Saturday, March 6, 2010

Yankee Girls

Last night at dinner with the Ghibellina Girls, we were talking about how different girls from different parts of the U.S act...differently. We all agreed that a Brooklyn Girl can fuck you up in a New York Minute; that Californian Girls just want to have fun, and that Southern Girls are far too sweet for their own good. "Yeah," I said a little glumly at the end of our little exposee. "And then there's Vermont Girls. I can load a rifle and push a car uphill in snow. There's nothing cute about that."

But this morning, I was obscenely glad to be from nowhere else.

Already running late to meet my parents in their first day in Firenze, I hopped into the shower only to find that in this, the apartment in which SOMETHING is always wrong, today it was our hot water. Or, rather-- our lack of hot water.
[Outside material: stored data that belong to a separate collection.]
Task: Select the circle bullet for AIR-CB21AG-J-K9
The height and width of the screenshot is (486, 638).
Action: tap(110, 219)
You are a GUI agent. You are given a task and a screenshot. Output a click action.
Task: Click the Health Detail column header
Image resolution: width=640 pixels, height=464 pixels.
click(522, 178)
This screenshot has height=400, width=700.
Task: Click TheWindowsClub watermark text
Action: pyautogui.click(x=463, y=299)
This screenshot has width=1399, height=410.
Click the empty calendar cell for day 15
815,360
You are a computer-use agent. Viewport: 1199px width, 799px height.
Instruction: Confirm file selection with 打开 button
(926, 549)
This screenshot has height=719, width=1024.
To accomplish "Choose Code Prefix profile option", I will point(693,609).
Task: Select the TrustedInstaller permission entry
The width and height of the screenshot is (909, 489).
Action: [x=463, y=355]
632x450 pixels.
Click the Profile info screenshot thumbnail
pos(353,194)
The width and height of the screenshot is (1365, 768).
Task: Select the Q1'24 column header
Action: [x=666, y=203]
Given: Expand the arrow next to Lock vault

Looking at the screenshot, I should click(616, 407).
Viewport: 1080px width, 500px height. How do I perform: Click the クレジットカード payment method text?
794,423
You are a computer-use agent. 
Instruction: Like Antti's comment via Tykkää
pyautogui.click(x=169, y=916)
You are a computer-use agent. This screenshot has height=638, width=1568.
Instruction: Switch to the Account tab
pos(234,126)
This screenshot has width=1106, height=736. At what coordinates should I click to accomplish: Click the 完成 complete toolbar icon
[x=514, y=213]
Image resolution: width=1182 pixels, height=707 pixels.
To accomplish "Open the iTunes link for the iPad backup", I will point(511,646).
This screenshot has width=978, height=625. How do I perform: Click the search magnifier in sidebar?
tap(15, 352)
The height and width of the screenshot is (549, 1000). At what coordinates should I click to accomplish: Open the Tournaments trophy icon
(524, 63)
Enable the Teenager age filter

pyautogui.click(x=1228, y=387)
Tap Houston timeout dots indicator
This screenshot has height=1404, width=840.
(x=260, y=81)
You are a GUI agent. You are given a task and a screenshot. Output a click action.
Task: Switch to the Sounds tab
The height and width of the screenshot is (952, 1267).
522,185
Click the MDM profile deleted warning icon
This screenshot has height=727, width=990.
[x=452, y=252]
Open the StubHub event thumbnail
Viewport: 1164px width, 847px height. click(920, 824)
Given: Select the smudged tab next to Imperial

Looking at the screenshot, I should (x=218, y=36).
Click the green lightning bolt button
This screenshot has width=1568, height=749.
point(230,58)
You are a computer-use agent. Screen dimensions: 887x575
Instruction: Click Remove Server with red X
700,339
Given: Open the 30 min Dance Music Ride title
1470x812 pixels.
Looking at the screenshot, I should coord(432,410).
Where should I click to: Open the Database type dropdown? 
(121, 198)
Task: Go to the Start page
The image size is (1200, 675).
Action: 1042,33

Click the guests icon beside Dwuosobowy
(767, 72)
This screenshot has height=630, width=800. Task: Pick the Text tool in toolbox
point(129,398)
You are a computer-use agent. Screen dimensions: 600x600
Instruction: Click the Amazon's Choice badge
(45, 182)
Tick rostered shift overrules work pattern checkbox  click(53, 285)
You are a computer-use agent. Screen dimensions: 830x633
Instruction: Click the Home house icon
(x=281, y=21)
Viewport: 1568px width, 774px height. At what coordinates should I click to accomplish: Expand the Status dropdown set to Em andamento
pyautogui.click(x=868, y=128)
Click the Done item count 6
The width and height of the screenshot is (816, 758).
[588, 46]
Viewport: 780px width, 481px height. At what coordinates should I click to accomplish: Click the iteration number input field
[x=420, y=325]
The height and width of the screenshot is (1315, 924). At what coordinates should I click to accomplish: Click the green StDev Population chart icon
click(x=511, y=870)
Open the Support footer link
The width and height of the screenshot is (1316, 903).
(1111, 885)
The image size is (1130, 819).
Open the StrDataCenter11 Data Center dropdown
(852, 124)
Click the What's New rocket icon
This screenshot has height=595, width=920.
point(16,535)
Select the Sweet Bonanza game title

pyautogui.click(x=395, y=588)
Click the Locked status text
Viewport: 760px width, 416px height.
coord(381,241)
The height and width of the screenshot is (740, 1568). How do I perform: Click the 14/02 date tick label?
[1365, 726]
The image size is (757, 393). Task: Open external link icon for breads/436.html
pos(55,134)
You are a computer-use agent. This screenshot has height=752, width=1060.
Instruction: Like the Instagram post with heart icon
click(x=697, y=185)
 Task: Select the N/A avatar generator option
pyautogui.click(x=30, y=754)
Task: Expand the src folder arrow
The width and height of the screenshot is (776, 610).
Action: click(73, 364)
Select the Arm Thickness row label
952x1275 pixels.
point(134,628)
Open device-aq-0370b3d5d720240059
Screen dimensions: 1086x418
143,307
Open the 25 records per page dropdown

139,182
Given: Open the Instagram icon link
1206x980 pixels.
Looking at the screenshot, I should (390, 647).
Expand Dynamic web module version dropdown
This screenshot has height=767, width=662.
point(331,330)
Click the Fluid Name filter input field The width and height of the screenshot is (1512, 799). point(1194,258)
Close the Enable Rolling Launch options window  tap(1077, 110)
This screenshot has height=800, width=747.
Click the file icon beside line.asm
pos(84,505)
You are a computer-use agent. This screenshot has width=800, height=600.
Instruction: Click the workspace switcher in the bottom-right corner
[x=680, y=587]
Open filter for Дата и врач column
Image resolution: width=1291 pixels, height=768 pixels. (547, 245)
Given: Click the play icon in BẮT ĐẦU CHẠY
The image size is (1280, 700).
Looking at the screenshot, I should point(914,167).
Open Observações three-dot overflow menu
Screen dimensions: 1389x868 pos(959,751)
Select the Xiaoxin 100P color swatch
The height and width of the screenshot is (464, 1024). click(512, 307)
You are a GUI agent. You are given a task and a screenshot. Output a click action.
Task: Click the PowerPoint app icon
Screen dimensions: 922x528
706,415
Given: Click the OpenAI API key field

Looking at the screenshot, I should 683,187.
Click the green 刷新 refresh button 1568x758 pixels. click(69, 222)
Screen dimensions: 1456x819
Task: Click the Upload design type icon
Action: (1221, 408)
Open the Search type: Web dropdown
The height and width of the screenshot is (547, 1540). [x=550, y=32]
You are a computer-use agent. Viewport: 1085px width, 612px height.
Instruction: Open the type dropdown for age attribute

I grumbled about it for a minute, cursing in a mix of English and Italian, because, after all, our landlord is Italian, and then did the only thing I could do, because I sure as hell wasn't going to go greet my parents two days unwashed and looking like I had been living on the streets of Florence-- not the way to convince them I'm A Big Girl Now. Instead, I went into the kitchen, found out largest pot, heated water, took a big plastic cup and the pot of water into the shower, and proceeded to take a manual shower. God bless all those times my father, an eternal DIY tinkerer, decided to fuss with the hot water heater at home and render us hot-water-less while he installed a new one; once, for an entire summer of pot-and-cup showers like this. (I had to plead with him to finish putting in the new once before school started.)

But those shower-less days at home paid off. I write to you, squeaky-clean and still in a towel, ready to go make today my bitch. Yankee ingenuity at it's finest.